(Collected data entries)
[Start of Attachment]
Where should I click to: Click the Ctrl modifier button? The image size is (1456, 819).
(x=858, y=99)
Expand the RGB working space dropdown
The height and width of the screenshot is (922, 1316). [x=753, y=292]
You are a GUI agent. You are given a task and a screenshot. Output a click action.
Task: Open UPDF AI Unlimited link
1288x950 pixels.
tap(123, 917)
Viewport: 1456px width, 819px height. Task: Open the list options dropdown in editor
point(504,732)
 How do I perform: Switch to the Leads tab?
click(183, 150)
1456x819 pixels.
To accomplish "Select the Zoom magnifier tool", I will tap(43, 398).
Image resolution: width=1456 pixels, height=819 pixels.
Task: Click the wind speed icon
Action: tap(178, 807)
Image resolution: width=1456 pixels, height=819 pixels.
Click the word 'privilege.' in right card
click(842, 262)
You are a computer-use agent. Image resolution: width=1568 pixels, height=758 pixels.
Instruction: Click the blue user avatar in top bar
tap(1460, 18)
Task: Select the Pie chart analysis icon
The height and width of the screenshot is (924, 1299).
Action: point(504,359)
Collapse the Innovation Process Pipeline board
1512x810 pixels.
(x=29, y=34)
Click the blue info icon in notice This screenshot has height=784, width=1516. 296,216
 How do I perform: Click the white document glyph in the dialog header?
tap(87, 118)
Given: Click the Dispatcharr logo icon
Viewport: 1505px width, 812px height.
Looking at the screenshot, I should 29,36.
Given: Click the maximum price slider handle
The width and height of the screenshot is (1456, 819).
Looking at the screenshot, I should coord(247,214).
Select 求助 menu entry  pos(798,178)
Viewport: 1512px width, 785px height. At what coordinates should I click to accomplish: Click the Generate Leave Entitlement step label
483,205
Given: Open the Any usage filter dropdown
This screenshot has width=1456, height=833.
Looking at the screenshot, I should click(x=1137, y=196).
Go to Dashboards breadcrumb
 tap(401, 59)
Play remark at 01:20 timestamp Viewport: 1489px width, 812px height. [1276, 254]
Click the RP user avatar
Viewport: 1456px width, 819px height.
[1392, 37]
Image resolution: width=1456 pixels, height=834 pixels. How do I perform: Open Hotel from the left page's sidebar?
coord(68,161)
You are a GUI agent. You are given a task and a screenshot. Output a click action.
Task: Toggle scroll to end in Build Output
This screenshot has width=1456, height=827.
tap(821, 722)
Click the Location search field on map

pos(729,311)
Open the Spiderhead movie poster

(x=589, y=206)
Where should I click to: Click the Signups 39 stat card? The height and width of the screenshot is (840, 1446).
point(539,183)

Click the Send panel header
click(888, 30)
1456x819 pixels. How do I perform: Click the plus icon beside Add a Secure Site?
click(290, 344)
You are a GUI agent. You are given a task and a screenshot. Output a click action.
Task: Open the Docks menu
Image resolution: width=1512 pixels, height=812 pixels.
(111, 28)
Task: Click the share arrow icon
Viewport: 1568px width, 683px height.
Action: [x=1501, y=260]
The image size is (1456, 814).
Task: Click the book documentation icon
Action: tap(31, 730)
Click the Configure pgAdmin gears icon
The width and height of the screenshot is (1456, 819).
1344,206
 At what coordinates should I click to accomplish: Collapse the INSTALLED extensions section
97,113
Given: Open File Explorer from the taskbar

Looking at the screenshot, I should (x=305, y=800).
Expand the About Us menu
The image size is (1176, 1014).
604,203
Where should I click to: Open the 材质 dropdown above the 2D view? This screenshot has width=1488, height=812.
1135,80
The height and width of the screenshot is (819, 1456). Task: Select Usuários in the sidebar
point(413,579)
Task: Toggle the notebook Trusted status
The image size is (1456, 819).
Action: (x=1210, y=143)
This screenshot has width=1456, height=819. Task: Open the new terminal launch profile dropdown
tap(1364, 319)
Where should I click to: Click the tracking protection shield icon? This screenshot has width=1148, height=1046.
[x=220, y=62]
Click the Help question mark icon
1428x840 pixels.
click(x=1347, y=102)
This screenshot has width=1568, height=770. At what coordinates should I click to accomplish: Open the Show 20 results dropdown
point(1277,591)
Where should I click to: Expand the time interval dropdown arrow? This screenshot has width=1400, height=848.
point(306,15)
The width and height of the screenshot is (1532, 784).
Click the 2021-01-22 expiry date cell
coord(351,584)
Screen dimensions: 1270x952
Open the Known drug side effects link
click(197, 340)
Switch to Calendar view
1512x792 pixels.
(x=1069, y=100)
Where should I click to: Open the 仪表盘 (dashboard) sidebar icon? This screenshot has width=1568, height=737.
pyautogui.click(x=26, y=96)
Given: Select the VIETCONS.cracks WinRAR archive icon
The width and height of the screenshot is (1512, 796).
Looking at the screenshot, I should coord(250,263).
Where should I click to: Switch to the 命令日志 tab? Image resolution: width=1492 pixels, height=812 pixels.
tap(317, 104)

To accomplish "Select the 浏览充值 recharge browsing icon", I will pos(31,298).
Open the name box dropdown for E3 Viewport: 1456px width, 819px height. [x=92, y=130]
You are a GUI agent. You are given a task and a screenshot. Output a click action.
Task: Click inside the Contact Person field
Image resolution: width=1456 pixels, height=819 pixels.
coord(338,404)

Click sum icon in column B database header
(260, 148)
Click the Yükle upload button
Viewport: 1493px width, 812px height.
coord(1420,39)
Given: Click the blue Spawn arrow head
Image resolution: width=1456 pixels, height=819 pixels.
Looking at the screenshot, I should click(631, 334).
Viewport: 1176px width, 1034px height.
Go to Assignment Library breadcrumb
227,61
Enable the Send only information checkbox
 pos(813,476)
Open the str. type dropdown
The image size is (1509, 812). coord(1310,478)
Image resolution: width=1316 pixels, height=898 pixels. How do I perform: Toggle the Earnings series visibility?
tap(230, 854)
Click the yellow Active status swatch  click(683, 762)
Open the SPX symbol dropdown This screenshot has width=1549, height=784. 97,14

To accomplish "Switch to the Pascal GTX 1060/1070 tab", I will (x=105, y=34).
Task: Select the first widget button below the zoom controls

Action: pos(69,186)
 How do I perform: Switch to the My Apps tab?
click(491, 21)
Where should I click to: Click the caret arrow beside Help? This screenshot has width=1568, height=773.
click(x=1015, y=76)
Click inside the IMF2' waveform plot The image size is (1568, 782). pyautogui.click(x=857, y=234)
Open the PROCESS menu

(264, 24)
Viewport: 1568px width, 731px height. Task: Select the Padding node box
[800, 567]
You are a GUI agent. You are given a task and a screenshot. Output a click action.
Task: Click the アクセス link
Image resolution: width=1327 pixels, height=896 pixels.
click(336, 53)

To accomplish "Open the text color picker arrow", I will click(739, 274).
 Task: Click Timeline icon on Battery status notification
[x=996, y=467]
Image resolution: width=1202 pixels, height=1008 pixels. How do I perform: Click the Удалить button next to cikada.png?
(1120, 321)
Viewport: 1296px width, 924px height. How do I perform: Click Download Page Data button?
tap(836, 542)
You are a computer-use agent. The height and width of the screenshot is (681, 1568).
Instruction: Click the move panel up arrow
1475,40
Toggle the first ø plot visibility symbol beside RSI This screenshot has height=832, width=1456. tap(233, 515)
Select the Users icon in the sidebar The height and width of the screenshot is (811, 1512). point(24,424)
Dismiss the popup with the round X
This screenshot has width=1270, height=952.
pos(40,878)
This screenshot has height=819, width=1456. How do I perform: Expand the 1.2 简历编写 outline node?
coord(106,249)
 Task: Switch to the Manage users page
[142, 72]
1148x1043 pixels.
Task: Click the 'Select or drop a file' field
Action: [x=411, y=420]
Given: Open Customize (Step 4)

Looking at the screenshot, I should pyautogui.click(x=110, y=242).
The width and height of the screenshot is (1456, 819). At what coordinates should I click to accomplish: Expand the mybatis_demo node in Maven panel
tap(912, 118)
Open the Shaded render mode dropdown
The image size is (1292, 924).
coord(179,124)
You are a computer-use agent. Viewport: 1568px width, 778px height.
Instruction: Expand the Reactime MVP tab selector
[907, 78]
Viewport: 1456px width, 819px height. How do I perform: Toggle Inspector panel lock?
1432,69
[End of Attachment]
> [Work instruction]: Please find all lines of the entries that hold the string "computer" and copy them.

> [Completed task]:
You are a computer-use agent. Image resolution: width=1568 pixels, height=758 pixels.
You are a computer-use agent. The height and width of the screenshot is (681, 1568).
You are a computer-use agent. Viewport: 1568px width, 778px height.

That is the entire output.